→ **Data to process**

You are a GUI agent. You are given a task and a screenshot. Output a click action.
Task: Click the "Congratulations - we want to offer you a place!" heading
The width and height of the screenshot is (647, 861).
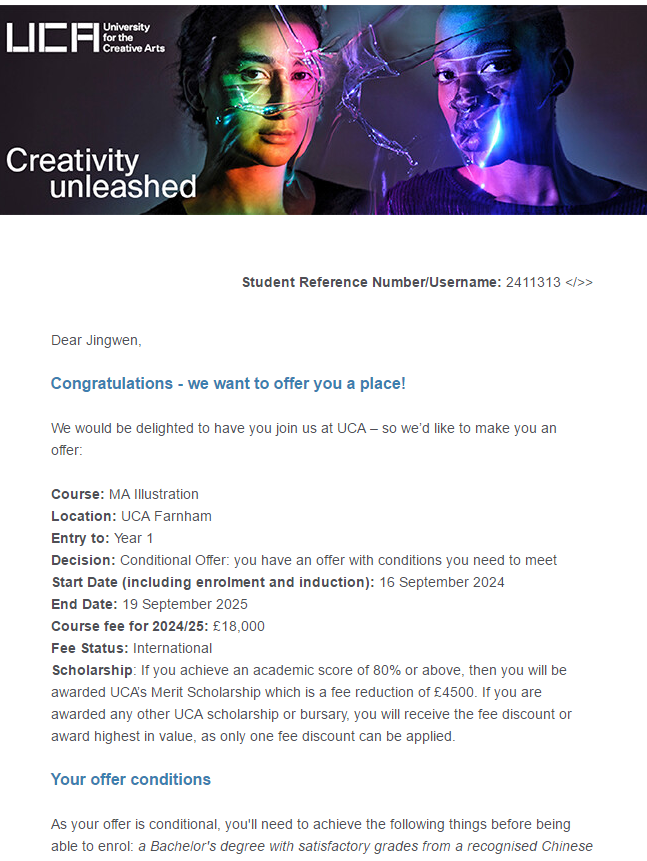(228, 383)
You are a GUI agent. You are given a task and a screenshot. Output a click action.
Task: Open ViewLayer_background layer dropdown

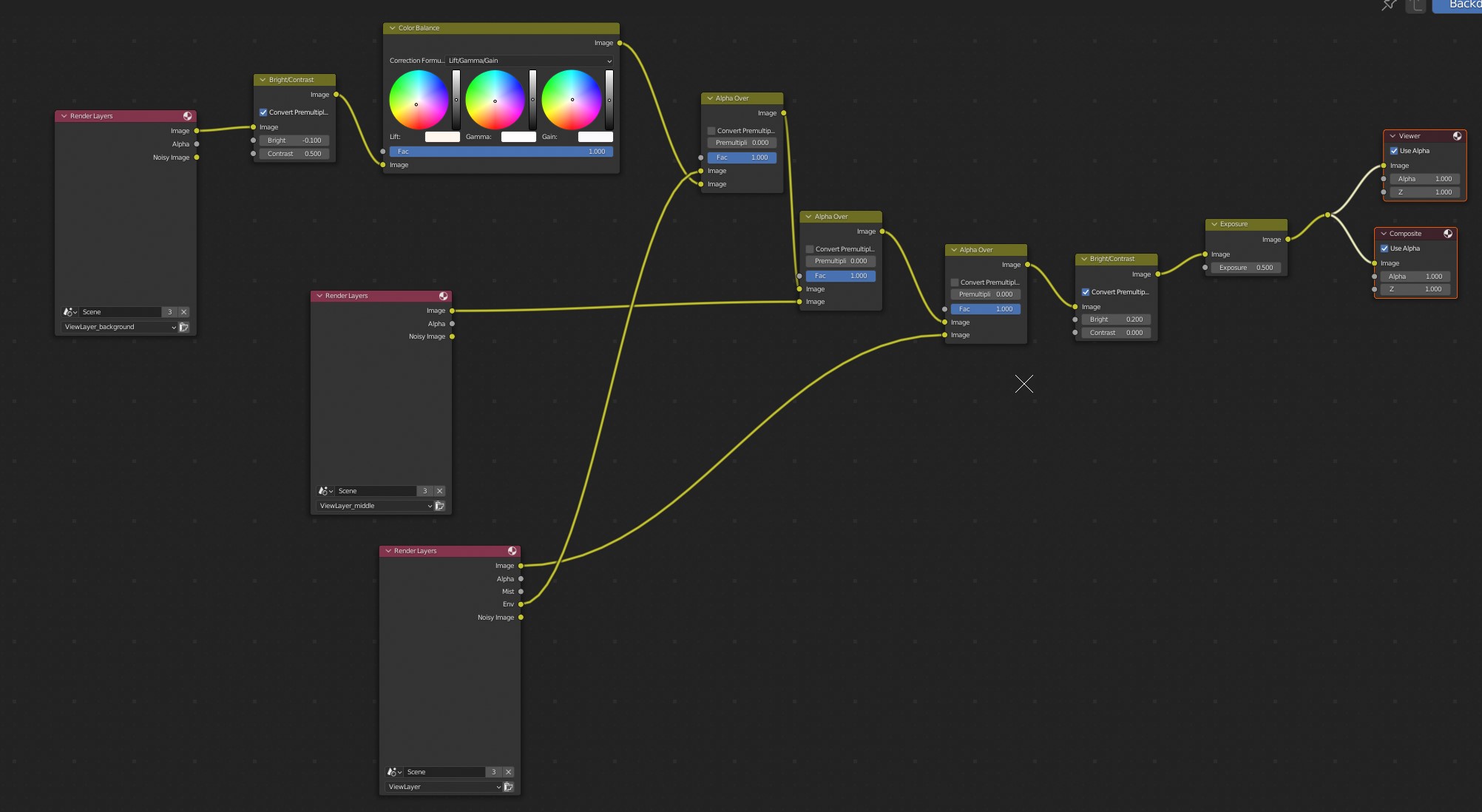(x=120, y=327)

→ **Short exercise**
Copy every row above word for word, and leave the pictures out of your copy.

→ **Exercise response**
You are a GUI agent. You are given a task and a screenshot. Output a click action.
Task: Click the "Congratulations - we want to offer you a place!" heading
The width and height of the screenshot is (647, 861).
(228, 383)
You are a GUI agent. You are given a task and a screenshot. Output a click action.
Task: Open ViewLayer_background layer dropdown

(x=120, y=327)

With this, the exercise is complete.